*Written exercise:* Return every line below that contains the string "size", copying each one in full.

*Records supplied:*
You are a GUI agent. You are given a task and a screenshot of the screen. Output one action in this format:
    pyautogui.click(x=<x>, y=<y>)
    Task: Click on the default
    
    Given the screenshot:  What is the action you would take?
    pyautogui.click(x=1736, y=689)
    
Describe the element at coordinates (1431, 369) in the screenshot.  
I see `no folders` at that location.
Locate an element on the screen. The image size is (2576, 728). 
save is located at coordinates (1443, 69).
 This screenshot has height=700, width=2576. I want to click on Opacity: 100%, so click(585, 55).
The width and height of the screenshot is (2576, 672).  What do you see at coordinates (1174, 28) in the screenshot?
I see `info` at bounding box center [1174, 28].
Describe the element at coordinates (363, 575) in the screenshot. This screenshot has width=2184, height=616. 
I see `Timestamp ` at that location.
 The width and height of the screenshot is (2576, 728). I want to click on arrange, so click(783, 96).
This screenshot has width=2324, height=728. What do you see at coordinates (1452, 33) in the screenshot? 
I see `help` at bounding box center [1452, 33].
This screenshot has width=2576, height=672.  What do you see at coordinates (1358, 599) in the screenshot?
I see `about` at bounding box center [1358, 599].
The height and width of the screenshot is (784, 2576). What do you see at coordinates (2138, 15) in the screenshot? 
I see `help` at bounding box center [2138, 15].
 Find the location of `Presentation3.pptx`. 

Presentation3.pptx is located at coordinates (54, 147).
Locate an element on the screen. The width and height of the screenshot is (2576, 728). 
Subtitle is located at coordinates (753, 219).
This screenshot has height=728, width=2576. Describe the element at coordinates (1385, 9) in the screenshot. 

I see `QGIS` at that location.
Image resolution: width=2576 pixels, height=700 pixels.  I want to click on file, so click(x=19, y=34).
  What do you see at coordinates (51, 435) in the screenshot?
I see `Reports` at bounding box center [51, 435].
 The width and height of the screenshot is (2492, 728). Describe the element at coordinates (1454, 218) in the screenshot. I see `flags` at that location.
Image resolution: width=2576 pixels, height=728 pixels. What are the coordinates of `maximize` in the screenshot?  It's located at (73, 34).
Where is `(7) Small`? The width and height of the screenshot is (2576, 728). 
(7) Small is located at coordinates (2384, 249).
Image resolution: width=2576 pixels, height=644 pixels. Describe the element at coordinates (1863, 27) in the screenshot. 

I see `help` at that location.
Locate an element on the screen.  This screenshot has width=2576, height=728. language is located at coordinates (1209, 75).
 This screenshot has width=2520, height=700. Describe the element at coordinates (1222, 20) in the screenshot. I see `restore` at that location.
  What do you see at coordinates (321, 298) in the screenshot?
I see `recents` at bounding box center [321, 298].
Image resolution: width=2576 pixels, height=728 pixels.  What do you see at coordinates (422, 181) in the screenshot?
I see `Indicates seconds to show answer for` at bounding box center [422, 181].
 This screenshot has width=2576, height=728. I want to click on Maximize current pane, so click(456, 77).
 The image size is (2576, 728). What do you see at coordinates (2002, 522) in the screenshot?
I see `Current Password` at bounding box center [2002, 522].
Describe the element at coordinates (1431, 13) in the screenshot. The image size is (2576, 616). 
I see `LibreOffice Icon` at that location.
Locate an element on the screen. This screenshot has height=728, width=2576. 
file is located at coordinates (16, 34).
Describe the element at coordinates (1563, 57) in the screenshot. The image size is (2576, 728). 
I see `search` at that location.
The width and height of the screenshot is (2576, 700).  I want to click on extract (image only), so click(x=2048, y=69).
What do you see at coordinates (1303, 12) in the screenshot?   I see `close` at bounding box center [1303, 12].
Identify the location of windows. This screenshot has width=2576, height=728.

*Expected answer:*
Locate an element on the screen. The image size is (2576, 728). 
 The image size is (2576, 728). What do you see at coordinates (2002, 522) in the screenshot?
Describe the element at coordinates (1431, 13) in the screenshot. The image size is (2576, 616). 
Describe the element at coordinates (1563, 57) in the screenshot. The image size is (2576, 728). 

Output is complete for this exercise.